The data:
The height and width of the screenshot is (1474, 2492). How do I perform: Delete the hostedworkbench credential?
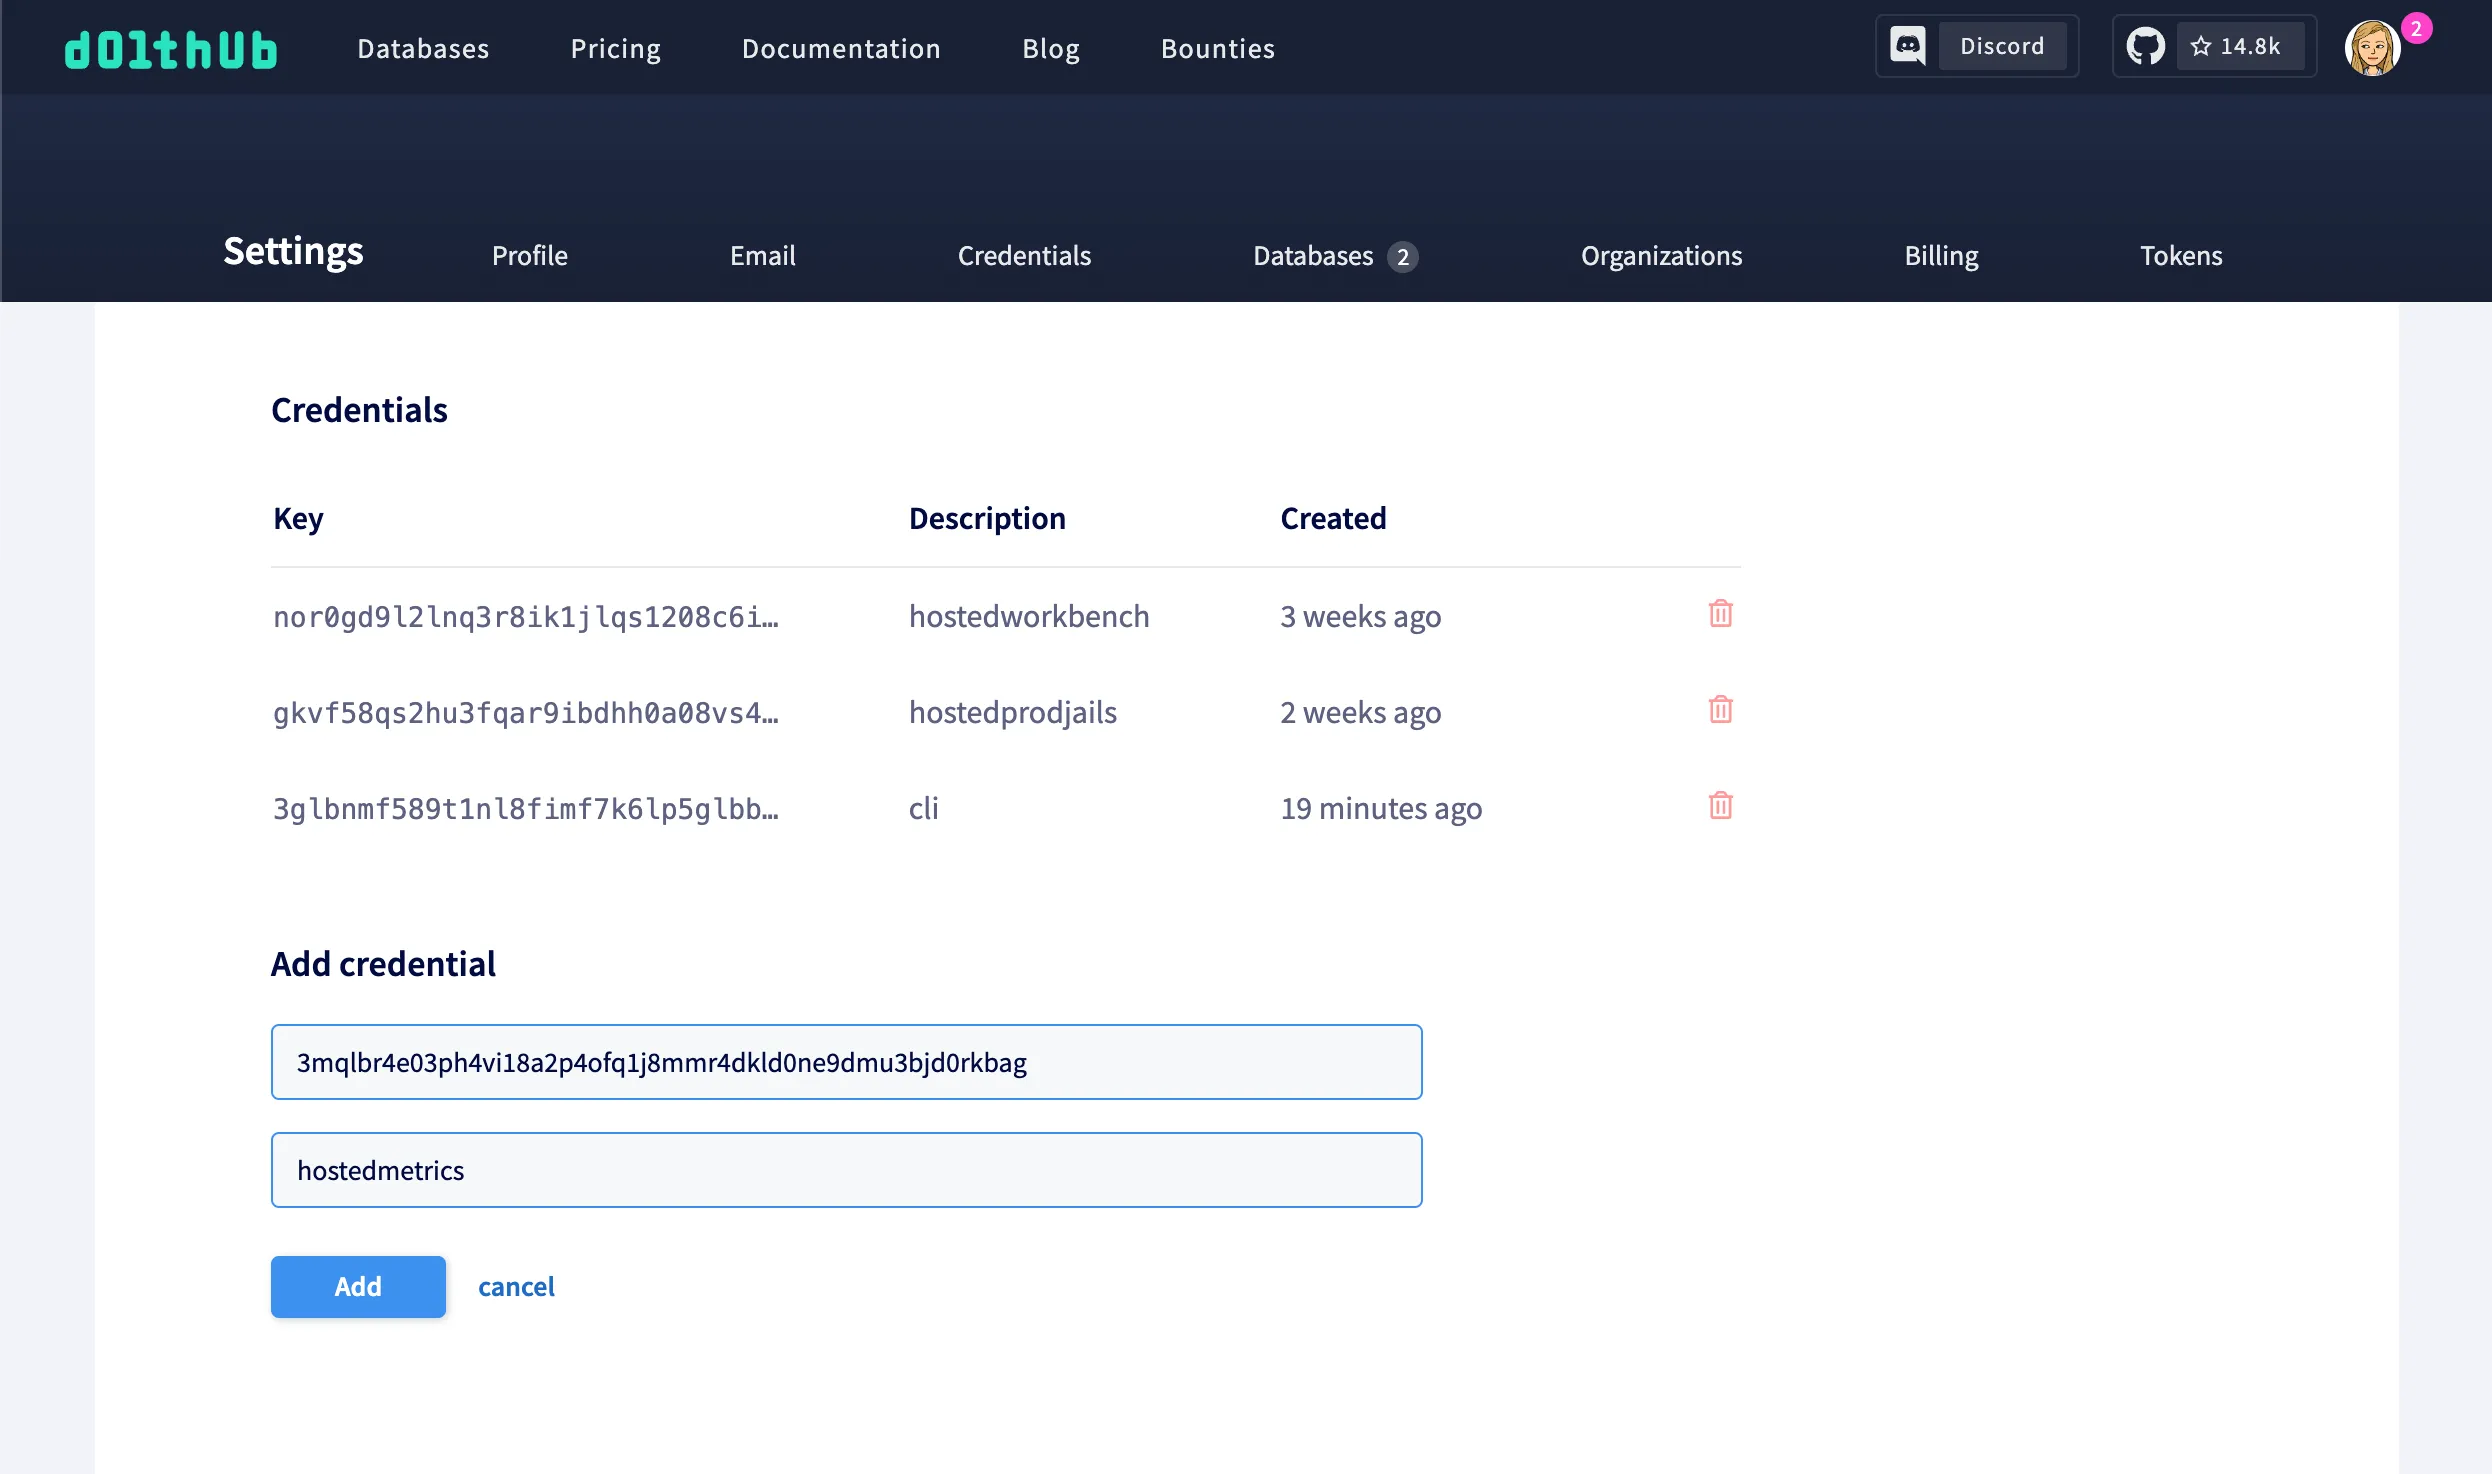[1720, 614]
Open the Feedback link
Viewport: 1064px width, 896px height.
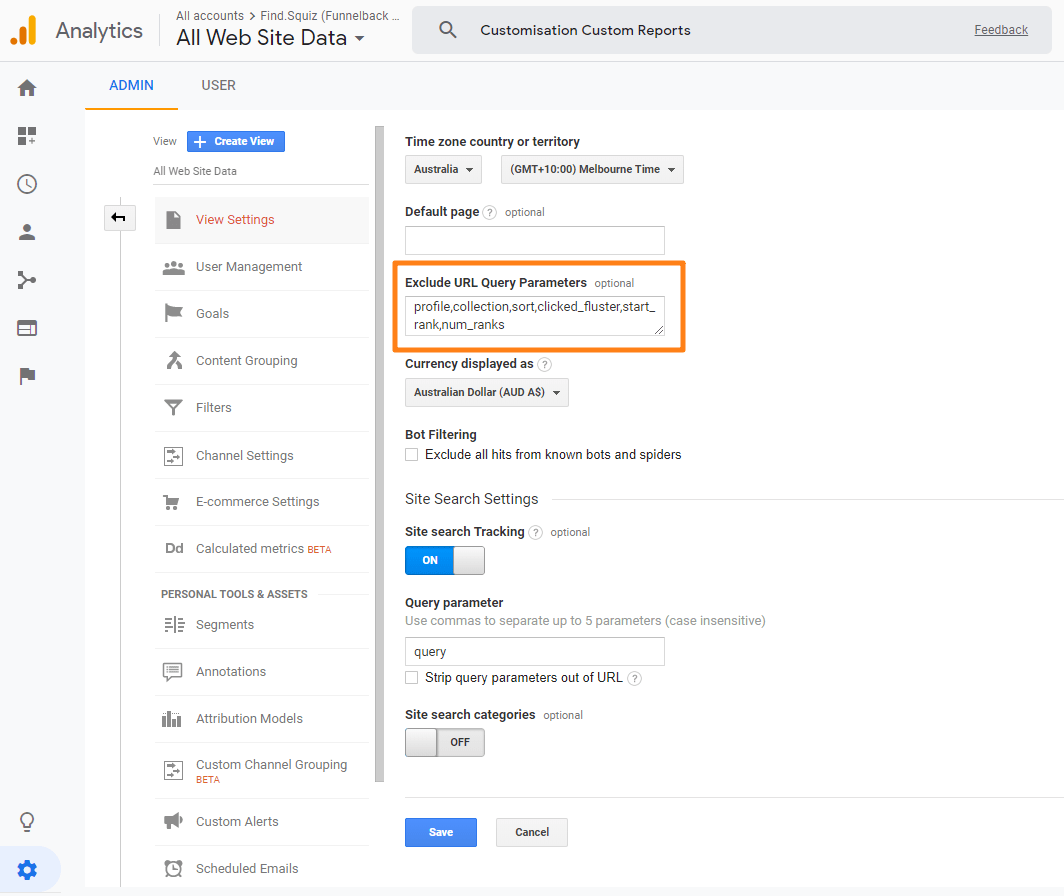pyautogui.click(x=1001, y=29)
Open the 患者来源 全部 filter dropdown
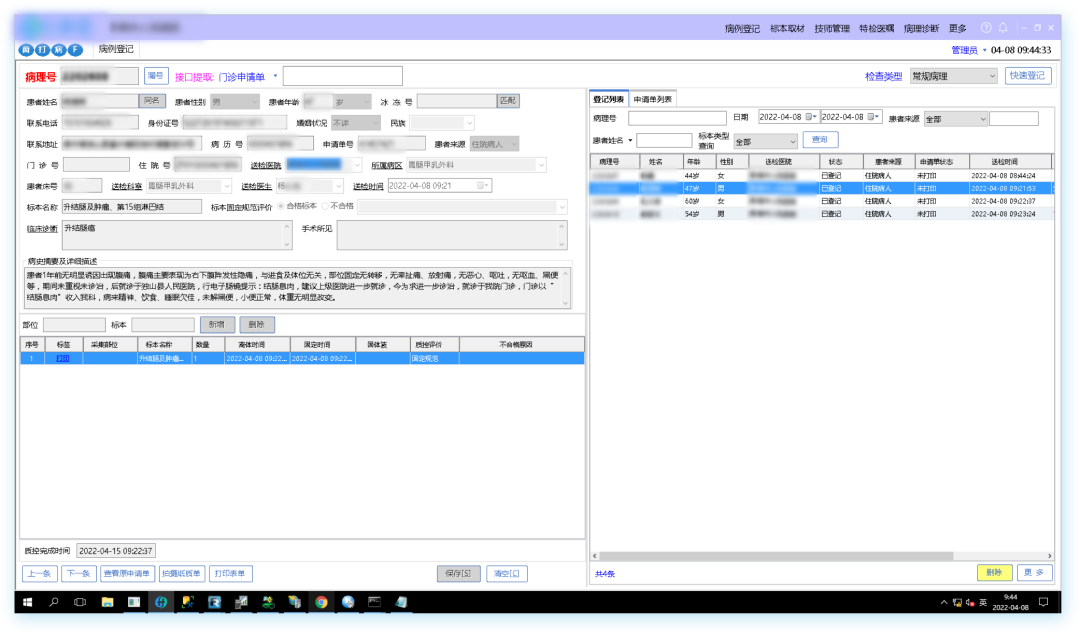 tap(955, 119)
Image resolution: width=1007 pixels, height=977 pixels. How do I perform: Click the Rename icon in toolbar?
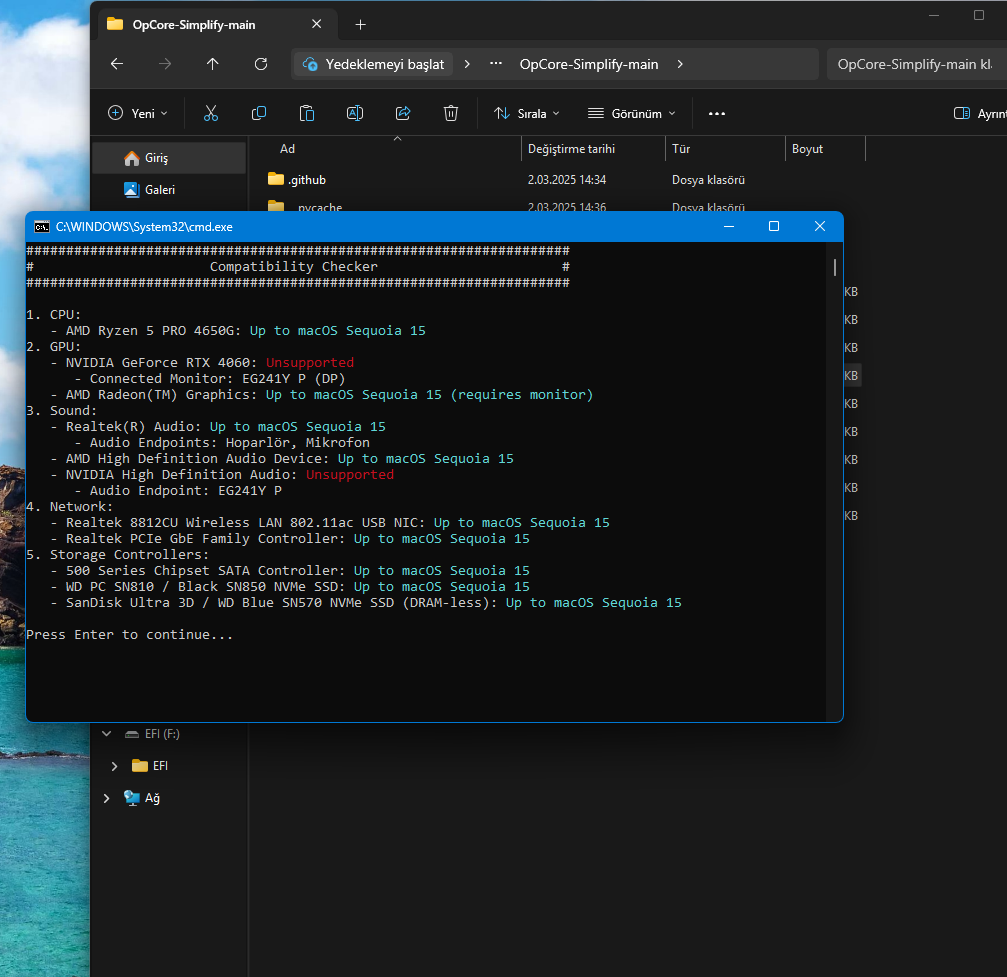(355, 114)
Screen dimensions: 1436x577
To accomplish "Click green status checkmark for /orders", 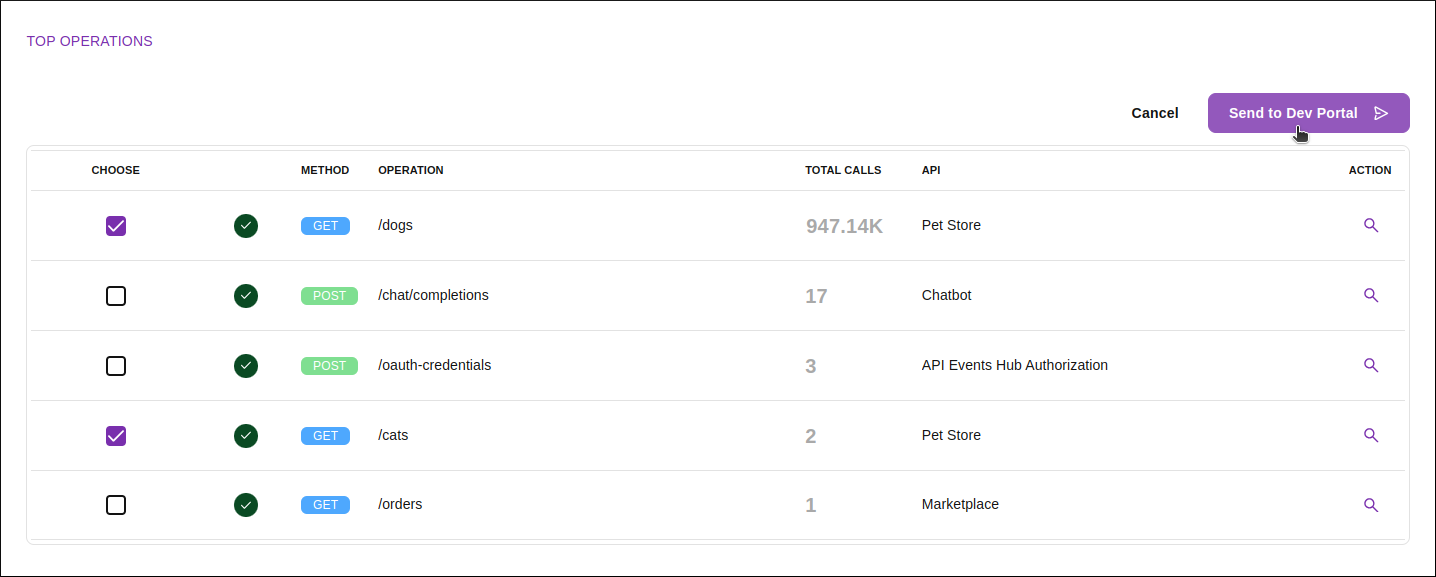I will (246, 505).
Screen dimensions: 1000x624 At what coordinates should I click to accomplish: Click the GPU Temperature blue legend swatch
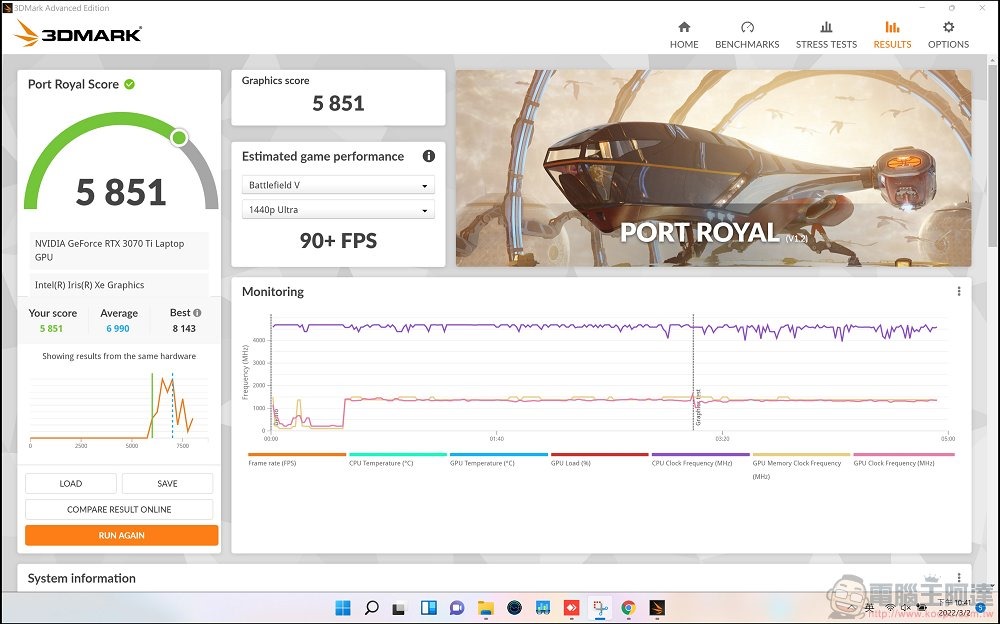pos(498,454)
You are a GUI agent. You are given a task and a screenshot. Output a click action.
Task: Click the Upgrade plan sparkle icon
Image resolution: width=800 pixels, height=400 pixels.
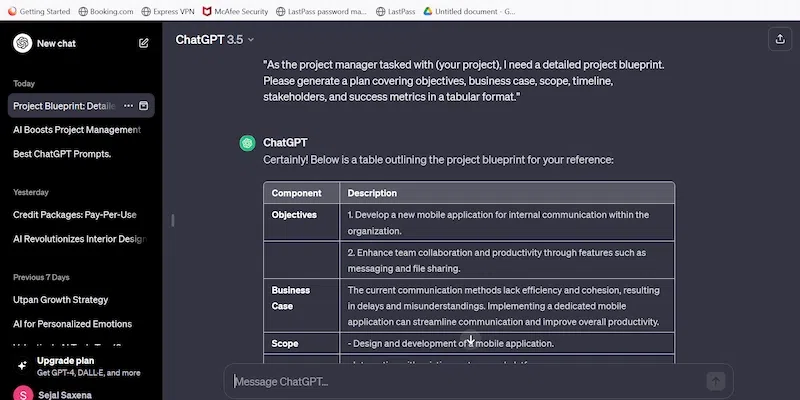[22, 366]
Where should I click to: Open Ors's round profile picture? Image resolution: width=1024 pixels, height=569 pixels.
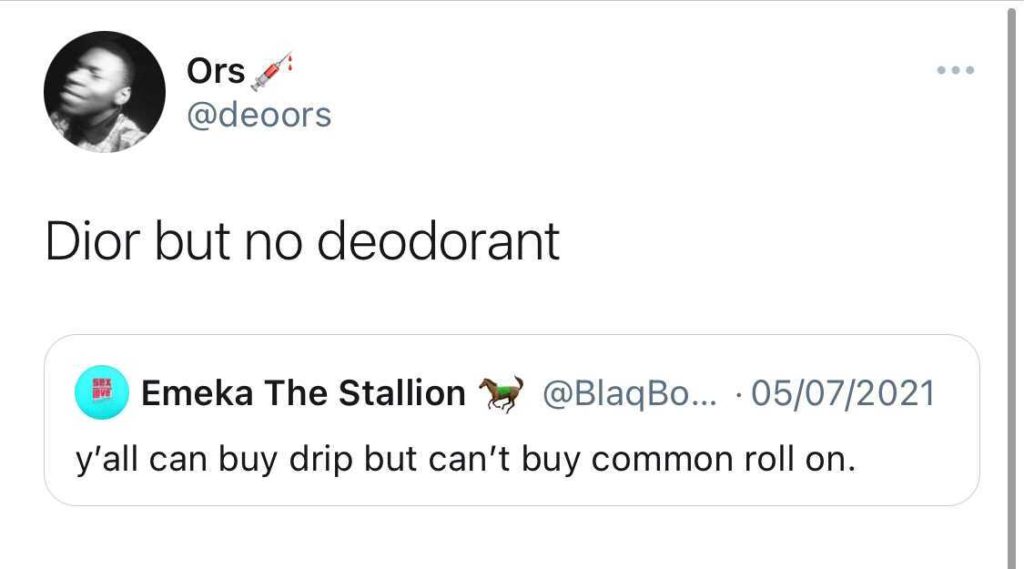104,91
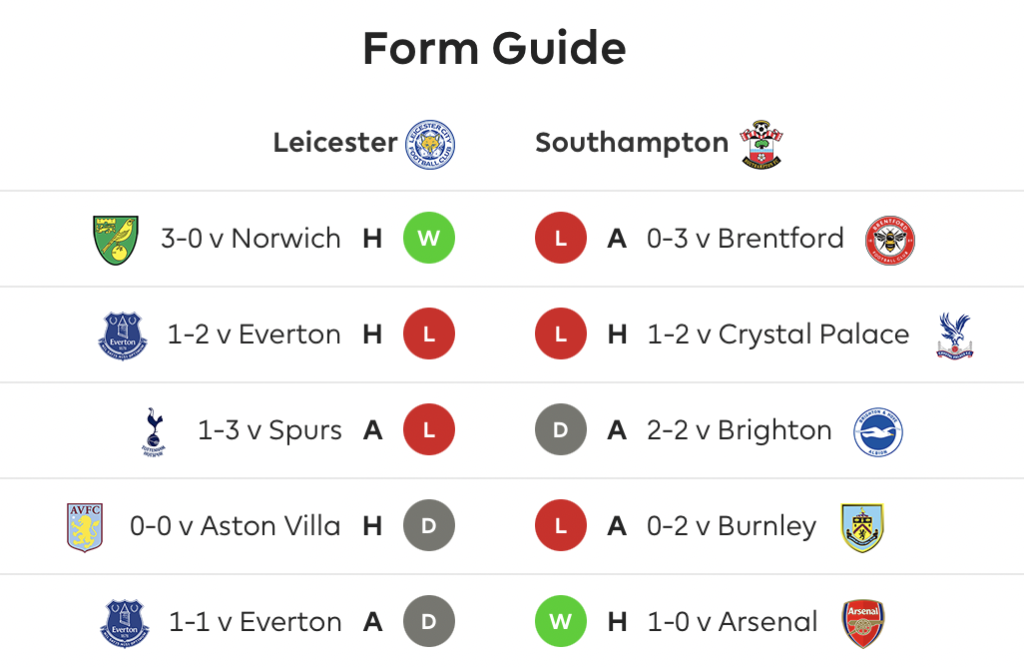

Work to complete: Scale the entries from the line with "Where should I" through the end of the entries by writing those lines out again with all wording left unchanged, except that each coordinate in the answers is multiplied by 1.5 and rounded to a whole number, halves rounded up. Leave the pictures out.

Reply to the task:
Where should I click to: Open Ors's round profile picture? Image resolution: width=1024 pixels, height=569 pixels.
156,137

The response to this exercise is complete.